**Brief:**
Each line of the listing below containing the word "Create" should be returned.

**Dataset content:**
▼
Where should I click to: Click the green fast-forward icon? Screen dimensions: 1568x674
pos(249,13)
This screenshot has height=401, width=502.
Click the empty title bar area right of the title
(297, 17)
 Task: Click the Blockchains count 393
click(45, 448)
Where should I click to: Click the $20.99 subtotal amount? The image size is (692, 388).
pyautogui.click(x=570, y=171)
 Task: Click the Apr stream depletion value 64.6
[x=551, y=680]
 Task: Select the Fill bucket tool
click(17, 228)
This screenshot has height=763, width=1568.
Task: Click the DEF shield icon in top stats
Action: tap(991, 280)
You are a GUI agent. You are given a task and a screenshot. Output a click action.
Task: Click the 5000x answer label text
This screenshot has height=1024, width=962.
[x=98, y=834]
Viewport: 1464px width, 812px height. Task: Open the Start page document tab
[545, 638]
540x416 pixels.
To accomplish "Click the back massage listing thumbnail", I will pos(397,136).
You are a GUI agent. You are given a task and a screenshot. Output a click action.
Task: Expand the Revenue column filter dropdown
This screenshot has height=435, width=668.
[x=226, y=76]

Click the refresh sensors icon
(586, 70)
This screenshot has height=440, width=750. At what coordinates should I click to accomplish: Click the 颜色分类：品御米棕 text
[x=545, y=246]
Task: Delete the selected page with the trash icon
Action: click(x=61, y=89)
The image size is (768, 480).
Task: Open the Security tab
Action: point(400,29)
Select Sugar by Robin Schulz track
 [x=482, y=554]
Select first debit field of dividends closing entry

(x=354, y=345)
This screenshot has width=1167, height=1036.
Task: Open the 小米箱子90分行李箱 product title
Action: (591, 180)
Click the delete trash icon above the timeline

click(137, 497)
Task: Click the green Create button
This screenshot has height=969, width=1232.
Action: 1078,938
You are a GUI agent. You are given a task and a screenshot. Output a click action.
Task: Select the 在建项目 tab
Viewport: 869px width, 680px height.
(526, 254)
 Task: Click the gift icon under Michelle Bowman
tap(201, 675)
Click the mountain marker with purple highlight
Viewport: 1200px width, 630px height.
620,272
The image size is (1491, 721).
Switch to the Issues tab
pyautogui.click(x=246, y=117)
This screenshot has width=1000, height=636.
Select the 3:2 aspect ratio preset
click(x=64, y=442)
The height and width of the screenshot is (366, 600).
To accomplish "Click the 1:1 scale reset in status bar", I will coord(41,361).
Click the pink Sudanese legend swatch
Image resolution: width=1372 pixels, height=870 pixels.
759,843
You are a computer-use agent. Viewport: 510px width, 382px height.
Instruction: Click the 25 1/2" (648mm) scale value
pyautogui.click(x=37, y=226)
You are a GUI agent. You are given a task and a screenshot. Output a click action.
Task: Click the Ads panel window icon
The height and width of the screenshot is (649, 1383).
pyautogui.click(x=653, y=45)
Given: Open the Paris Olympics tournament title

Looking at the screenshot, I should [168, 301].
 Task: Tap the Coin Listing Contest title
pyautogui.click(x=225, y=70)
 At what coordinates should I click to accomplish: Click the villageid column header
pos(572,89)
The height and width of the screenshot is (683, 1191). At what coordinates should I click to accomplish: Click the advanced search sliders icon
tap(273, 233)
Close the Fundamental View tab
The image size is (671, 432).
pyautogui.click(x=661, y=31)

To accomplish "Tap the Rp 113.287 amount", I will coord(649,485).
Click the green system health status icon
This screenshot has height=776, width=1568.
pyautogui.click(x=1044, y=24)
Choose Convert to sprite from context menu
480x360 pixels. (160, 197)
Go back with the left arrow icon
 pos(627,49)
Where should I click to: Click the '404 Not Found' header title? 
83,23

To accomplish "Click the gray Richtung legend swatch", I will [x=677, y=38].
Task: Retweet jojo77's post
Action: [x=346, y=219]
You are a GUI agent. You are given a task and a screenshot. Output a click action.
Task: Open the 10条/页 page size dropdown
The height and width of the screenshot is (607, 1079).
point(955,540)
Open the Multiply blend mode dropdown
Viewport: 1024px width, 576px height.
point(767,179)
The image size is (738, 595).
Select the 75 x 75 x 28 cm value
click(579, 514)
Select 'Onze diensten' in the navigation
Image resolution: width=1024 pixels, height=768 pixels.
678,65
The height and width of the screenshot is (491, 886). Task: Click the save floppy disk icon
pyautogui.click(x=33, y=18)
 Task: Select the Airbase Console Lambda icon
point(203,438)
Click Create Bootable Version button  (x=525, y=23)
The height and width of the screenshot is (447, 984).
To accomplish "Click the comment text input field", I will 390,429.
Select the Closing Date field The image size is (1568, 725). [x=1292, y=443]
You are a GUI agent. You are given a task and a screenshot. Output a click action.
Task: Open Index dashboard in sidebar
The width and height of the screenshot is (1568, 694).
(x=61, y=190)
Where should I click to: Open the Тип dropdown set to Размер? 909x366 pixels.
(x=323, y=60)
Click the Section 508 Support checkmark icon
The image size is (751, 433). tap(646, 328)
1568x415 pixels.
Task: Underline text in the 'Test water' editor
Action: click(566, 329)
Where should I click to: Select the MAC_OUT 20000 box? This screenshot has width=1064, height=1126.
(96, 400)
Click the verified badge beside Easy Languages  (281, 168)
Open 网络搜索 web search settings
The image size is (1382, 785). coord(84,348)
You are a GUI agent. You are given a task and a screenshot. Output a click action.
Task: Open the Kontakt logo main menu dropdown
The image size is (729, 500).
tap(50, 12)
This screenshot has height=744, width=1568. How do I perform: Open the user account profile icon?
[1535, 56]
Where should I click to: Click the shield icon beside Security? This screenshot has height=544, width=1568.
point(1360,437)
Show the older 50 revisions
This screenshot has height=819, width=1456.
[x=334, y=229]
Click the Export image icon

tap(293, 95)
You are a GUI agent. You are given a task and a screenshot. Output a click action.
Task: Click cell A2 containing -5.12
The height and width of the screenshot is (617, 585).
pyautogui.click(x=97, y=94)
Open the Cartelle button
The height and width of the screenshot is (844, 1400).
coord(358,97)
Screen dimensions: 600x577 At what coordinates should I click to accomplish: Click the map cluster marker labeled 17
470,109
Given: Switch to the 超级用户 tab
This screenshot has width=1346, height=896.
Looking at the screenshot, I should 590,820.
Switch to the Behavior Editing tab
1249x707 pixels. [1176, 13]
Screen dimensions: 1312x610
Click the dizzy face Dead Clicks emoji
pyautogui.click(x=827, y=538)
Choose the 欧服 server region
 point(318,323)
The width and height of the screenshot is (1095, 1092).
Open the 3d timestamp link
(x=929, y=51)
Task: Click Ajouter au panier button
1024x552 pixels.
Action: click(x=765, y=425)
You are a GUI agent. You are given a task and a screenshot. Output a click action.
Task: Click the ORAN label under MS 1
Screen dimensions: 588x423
▲
**Completed exercise:**
Task: Click the green Create button
Click Create Bootable Version button  (x=525, y=23)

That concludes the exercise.